■ **What the task asks**
Word by word and line by line, write out all of the records.

■ **Records to use**
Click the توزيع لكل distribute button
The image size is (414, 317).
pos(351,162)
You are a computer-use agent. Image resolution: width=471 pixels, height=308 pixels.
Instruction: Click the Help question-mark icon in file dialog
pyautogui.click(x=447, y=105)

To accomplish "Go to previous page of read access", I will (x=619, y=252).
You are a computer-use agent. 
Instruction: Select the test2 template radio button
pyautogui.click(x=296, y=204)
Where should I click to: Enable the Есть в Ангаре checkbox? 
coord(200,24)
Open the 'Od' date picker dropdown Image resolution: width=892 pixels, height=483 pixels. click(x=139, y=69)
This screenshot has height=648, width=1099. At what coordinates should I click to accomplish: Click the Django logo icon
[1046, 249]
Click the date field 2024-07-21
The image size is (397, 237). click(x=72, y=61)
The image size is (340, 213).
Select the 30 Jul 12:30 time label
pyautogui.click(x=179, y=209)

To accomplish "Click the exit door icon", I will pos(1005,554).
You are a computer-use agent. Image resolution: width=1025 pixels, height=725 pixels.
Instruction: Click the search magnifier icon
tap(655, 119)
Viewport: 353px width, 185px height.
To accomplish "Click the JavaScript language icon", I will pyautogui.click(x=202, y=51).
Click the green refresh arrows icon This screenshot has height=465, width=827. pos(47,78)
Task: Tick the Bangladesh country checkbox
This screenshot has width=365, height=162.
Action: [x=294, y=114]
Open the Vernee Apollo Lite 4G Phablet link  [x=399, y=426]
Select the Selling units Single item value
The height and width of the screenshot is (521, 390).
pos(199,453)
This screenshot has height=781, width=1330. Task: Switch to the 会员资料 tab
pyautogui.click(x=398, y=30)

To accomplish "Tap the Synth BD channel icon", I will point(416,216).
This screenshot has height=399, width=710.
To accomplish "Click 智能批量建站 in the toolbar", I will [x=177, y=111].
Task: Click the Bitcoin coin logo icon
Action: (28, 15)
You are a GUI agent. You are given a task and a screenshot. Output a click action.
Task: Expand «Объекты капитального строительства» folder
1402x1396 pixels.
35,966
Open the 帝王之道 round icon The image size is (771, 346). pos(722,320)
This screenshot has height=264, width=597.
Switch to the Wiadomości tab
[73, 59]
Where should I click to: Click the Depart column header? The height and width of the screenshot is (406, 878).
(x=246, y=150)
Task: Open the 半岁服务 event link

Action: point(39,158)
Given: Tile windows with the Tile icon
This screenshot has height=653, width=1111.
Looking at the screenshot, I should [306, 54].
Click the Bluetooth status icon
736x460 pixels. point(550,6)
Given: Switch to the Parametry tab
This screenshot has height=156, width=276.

■ **Solution for this task**
Click the توزيع لكل distribute button
The image size is (414, 317).
pos(351,162)
You are a computer-use agent. Image resolution: width=471 pixels, height=308 pixels.
Instruction: Click the Help question-mark icon in file dialog
pyautogui.click(x=447, y=105)

To accomplish "Go to previous page of read access", I will (x=619, y=252).
You are a computer-use agent. 
Instruction: Select the test2 template radio button
pyautogui.click(x=296, y=204)
Where should I click to: Enable the Есть в Ангаре checkbox? 
coord(200,24)
Open the 'Od' date picker dropdown Image resolution: width=892 pixels, height=483 pixels. click(x=139, y=69)
This screenshot has height=648, width=1099. At what coordinates should I click to accomplish: Click the Django logo icon
[1046, 249]
Click the date field 2024-07-21
The image size is (397, 237). click(x=72, y=61)
The image size is (340, 213).
Select the 30 Jul 12:30 time label
pyautogui.click(x=179, y=209)

To accomplish "Click the exit door icon", I will pos(1005,554).
You are a computer-use agent. Image resolution: width=1025 pixels, height=725 pixels.
Instruction: Click the search magnifier icon
tap(655, 119)
Viewport: 353px width, 185px height.
To accomplish "Click the JavaScript language icon", I will pyautogui.click(x=202, y=51).
Click the green refresh arrows icon This screenshot has height=465, width=827. pos(47,78)
Task: Tick the Bangladesh country checkbox
This screenshot has width=365, height=162.
Action: [x=294, y=114]
Open the Vernee Apollo Lite 4G Phablet link  [x=399, y=426]
Select the Selling units Single item value
The height and width of the screenshot is (521, 390).
pos(199,453)
This screenshot has height=781, width=1330. Task: Switch to the 会员资料 tab
pyautogui.click(x=398, y=30)

To accomplish "Tap the Synth BD channel icon", I will point(416,216).
This screenshot has height=399, width=710.
To accomplish "Click 智能批量建站 in the toolbar", I will [x=177, y=111].
Task: Click the Bitcoin coin logo icon
Action: (28, 15)
You are a GUI agent. You are given a task and a screenshot. Output a click action.
Task: Expand «Объекты капитального строительства» folder
1402x1396 pixels.
35,966
Open the 帝王之道 round icon The image size is (771, 346). pos(722,320)
This screenshot has height=264, width=597.
Switch to the Wiadomości tab
[73, 59]
Where should I click to: Click the Depart column header? The height and width of the screenshot is (406, 878).
(x=246, y=150)
Task: Open the 半岁服务 event link

Action: point(39,158)
Given: Tile windows with the Tile icon
This screenshot has height=653, width=1111.
Looking at the screenshot, I should [306, 54].
Click the Bluetooth status icon
736x460 pixels. point(550,6)
Given: Switch to the Parametry tab
This screenshot has height=156, width=276.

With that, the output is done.